Backbone | Pre-training Image Data | Val R@1 | Val R@5 | Val R@10 | Test R@1 | Test R@5 | Test R@10 | url | size |
---|---|---|---|---|---|---|---|---|---|
Resnet-101 | COCO+VG+Flickr | 82.5 | 92.9 | 94.9 | 83.4 | 93.5 | 95.3 | model | 3GB |
EfficientNet-B3 | COCO+VG+Flickr | 82.9 | 93.2 | 95.2 | 84.0 | 93.8 | 95.6 | model | 2.4GB |
EfficientNet-B5 | COCO+VG+Flickr | 83.6 | 93.4 | 95.1 | 84.3 | 93.9 | 95.8 | model | 2.7GB |
Backbone | Pre-training Image Data | Val R@1 | Val R@5 | Val R@10 | Test R@1 | Test R@5 | Test R@10 | url | size |
---|---|---|---|---|---|---|---|---|---|
Resnet-101 | COCO+VG+Flickr | 82.3 | 91.8 | 93.7 | 83.8 | 92.7 | 94.4 | model | 3GB |
The config for this dataset can be found in configs/flickr.json and is also shown below:
{
"combine_datasets": ["flickr"],
"combine_datasets_val": ["flickr"],
"GT_type" : "separate",
"flickr_img_path" : "",
"flickr_dataset_path" : "" ,
"flickr_ann_path" : "mdetr_annotations/"
}
- Download the original Flickr30k image dataset from : Flickr30K webpage and update the
flickr_img_path
to the folder containing the images. - Download the original Flickr30k entities annotations from: Flickr30k annotations and update the
flickr_dataset_path
to the folder with annotations. - Download our pre-processed annotations that are converted to coco format (all datasets present in the same zip folder for MDETR annotations): Pre-processed annotations and update the
flickr_ann_path
to this folder with pre-processed annotations.
Model weights (can also be loaded directly from url):
- pretrained_resnet101_checkpoint.pth
- flickr_merged_resnet101_checkpoint.pth
- pretrained_EB3_checkpoint.pth
- pretrained_EB5_checkpoint.pth
For results using the AnyBox protocol, the pre-trained models are directly evaluated on the val/test set.

------------------------------------

According to the Flickr30k setup page, which file holds the configuration for this dataset? The records that follow have no connection to the Flickr30k setup page.

------------------------------------

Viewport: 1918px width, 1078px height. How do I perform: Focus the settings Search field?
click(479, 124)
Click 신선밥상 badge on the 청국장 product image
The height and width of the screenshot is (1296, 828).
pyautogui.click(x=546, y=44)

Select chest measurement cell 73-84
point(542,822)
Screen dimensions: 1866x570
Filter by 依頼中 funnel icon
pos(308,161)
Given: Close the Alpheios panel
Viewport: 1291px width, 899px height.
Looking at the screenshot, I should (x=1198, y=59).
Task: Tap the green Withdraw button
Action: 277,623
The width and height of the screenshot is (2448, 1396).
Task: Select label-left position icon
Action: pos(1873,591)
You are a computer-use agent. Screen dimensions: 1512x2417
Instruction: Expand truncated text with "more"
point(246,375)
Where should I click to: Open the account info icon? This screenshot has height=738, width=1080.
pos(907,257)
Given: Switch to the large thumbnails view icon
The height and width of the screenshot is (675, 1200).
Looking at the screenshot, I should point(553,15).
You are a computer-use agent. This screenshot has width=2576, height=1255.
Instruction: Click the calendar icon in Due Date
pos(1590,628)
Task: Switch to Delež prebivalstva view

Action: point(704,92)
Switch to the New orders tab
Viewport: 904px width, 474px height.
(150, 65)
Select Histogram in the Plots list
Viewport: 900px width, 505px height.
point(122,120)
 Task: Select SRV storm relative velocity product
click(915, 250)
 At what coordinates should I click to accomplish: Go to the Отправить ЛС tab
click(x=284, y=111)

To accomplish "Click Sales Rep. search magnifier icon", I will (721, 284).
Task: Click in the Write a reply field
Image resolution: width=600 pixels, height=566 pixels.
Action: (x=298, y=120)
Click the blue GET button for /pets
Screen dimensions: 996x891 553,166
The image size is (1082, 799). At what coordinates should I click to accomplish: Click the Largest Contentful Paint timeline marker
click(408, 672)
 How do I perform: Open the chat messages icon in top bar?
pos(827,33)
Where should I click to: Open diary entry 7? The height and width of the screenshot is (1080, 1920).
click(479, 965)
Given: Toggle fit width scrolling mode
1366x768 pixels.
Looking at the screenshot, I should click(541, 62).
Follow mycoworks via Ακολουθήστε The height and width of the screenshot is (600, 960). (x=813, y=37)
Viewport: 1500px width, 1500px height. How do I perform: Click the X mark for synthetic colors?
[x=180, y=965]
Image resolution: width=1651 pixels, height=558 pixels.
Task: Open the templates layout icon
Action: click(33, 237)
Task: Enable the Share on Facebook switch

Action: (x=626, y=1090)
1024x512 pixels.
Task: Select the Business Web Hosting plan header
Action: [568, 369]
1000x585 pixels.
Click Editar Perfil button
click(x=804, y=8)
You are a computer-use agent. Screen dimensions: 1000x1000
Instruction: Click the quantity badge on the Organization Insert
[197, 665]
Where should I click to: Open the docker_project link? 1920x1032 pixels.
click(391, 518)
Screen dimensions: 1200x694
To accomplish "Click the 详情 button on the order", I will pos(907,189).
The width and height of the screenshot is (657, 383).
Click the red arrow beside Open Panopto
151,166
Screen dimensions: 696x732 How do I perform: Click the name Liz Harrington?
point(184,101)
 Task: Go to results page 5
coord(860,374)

------------------------------------

# [IN RESPONSE]
configs/flickr.json